Background information
- Born: Lloyd Edward Elwyn Robertson October 25, 1970 (age 55) Scarborough, Ontario, Canada
- Occupations: Musician, singer, songwriter, record producer
- Instruments: Vocals, guitar, bass, drums, synthesizer, banjo, mandolin
- Years active: 1988–present
- Member of: Barenaked Ladies
- Formerly of: Yukon Kornelius

= Ed Robertson =

Canadian musician (born 1970)

Lloyd Edward Elwyn Robertson (born October 25, 1970) is a Canadian musician, best known as the lead singer, guitarist, and songwriter of the band Barenaked Ladies. He, along with former member Steven Page, founded the group in 1988. Following Page's departure in 2009, Robertson, bassist Jim Creeggan, and drummer Tyler Stewart remain the only members from the band's first studio album still active in the group. Kevin Hearn, who joined later, is also part of the current lineup.

==Biography==
===Early and personal life===
Robertson was born in the Toronto suburb of Scarborough, Ontario. He is the youngest of five children, with two sisters, Lynn and Bonnie, and two brothers, Bill and Doug; He claims to have been named on a bet. His mother, Wilma, was a secretary for Imperial Oil, and his father, Earl, worked both as a shipping foreman for Honeywell, and as an egg grader. He believes that his conception was an "accident" because he is several years younger than his siblings, who were all born about one year apart. He credits this situation with allowing him to have the experience of being both in a big family, and an only child—once his siblings moved out of their home.

Robertson began working part-time when he was 13 years old. He has bragged about being named employee of the month at his local Wendy's in July 1985 (he considers this his life's greatest accomplishment). He also answered phones at a CAA office. Robertson appeared in the music video for "All We Are" by Kim Mitchell from Mitchell's 1985 album Akimbo Alogo.

Robertson was brought up in a home where country music was played almost exclusively; he is still fond of it today. He sang harmonies with his family and learned how to play guitar, which his father also played. Once he began playing guitar for other people, around grade five, he knew he wanted to be a performer. He was in several bands during his school days including a band that covered a collection of rock artists, such as Rush and Kim Mitchell.

In grade four, Robertson entered the gifted program at Churchill Heights Public School. Robertson's first run-in with Steven Page, who was a year ahead in the same gifted program, was when he unknowingly "stole" Page's best friend. It would be several years before the two would really speak to each other. Page saw Robertson at a Harvey's restaurant after a Peter Gabriel concert and was surprised to find that Robertson was also a fan. This ultimately led to their talking and becoming friends.

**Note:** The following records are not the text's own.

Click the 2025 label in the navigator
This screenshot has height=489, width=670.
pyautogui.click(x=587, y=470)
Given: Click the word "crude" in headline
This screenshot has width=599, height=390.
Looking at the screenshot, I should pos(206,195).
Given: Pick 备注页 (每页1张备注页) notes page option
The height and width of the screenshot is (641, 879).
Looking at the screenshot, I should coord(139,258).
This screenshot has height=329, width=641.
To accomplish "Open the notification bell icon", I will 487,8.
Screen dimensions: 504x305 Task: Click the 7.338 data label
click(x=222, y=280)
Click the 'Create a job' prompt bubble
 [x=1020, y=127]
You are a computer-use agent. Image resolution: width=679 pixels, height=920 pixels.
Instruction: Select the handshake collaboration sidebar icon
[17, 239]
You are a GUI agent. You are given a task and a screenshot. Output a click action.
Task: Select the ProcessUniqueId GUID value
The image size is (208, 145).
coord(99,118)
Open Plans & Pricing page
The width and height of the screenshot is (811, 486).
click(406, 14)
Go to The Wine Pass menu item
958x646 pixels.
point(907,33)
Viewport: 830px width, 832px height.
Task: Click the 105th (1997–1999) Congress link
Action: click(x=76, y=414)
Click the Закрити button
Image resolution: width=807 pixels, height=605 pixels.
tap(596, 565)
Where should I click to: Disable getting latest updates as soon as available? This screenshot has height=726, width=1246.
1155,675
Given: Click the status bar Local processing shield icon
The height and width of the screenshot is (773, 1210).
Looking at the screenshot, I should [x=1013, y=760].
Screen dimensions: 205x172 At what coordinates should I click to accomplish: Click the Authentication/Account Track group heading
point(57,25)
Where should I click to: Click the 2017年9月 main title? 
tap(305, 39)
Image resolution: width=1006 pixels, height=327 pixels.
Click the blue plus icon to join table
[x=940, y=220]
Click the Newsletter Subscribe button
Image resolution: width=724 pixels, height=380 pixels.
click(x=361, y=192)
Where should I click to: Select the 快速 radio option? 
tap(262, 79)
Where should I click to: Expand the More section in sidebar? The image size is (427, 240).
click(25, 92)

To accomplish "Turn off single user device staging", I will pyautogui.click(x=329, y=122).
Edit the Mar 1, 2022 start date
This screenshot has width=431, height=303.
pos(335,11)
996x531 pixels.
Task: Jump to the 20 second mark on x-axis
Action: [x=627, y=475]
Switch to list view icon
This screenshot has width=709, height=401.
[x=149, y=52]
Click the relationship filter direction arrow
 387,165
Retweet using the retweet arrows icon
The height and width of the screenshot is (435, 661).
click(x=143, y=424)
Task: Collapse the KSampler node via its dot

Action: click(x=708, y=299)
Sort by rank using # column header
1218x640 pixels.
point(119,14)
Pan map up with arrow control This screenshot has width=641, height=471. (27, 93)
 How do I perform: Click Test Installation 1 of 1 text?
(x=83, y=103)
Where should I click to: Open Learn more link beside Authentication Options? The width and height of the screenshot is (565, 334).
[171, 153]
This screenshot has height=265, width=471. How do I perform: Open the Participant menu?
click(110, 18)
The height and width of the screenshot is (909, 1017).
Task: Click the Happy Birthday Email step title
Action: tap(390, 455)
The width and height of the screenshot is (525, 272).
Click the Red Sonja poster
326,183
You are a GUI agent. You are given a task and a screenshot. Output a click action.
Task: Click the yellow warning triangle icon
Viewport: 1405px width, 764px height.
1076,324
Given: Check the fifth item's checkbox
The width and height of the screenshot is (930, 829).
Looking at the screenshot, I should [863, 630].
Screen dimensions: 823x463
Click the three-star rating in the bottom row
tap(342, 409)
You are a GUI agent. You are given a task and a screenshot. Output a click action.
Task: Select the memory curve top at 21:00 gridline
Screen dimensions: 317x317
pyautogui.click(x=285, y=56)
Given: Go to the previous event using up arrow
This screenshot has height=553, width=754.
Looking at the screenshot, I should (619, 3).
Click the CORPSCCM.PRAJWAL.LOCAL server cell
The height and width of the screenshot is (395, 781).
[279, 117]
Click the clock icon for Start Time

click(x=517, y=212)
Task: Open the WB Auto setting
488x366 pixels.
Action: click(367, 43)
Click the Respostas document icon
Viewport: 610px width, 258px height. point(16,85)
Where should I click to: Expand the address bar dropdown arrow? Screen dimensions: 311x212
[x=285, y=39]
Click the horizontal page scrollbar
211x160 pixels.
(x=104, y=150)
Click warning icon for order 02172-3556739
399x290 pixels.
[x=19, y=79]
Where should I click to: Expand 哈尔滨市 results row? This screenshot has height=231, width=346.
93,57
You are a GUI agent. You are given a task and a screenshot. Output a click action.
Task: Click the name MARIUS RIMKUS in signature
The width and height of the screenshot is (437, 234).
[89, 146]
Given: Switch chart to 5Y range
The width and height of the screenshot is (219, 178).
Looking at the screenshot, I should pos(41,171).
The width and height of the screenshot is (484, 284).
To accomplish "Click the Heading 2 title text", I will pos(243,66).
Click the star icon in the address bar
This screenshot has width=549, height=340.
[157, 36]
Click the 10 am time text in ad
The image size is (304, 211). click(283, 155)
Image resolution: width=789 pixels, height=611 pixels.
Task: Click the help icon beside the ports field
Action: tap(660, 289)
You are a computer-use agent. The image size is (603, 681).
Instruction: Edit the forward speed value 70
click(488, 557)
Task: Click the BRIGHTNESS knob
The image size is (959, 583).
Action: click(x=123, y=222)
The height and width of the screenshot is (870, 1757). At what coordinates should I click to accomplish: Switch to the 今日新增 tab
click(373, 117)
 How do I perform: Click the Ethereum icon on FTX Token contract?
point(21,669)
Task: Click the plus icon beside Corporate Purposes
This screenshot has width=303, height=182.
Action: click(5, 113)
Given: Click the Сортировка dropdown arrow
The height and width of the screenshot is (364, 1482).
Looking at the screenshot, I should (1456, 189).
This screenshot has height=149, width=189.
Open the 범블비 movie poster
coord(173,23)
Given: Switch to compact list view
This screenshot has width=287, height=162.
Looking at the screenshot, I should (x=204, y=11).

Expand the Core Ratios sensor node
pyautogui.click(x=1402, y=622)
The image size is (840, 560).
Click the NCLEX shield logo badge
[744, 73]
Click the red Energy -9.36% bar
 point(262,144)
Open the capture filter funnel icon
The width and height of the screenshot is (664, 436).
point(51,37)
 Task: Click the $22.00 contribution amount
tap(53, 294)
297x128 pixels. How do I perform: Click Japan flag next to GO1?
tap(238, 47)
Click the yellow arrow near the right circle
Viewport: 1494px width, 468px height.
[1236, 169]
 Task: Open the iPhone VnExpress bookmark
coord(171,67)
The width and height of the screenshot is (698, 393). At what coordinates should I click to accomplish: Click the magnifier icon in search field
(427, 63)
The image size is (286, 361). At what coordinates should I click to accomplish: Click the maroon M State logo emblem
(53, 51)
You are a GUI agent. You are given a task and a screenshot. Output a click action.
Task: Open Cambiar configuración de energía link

Robertson attended Woburn Collegiate Institute with Page and, around grade twelve, realized he needed to focus on passing his courses to get into university, believing his goal of being a musician was something of a "pipe dream". It was around this time that he began playing with Page. The two became counsellors at Scarborough Schools Music Camp in the summer of 1988, and spent a lot of time together singing songs and playing guitar. Page was flattered that Robertson knew some of the songs he had written, which Robertson had learned after acquiring a copy of a cassette tape Page had recorded. Page was also impressed by Robertson's ear for singing harmony. Upon receiving a telephone call from an organizer of a benefit concert to which Robertson had committed his recently broken-up band to play, Robertson quickly advised the organizer that he would still be performing but that the name of the band had changed to Barenaked Ladies, a name he had previously joked with Page about. Robertson then phoned Page and invited Page to be his bandmate in Barenaked Ladies. The benefit concert marked the first performance of the duo as Barenaked Ladies.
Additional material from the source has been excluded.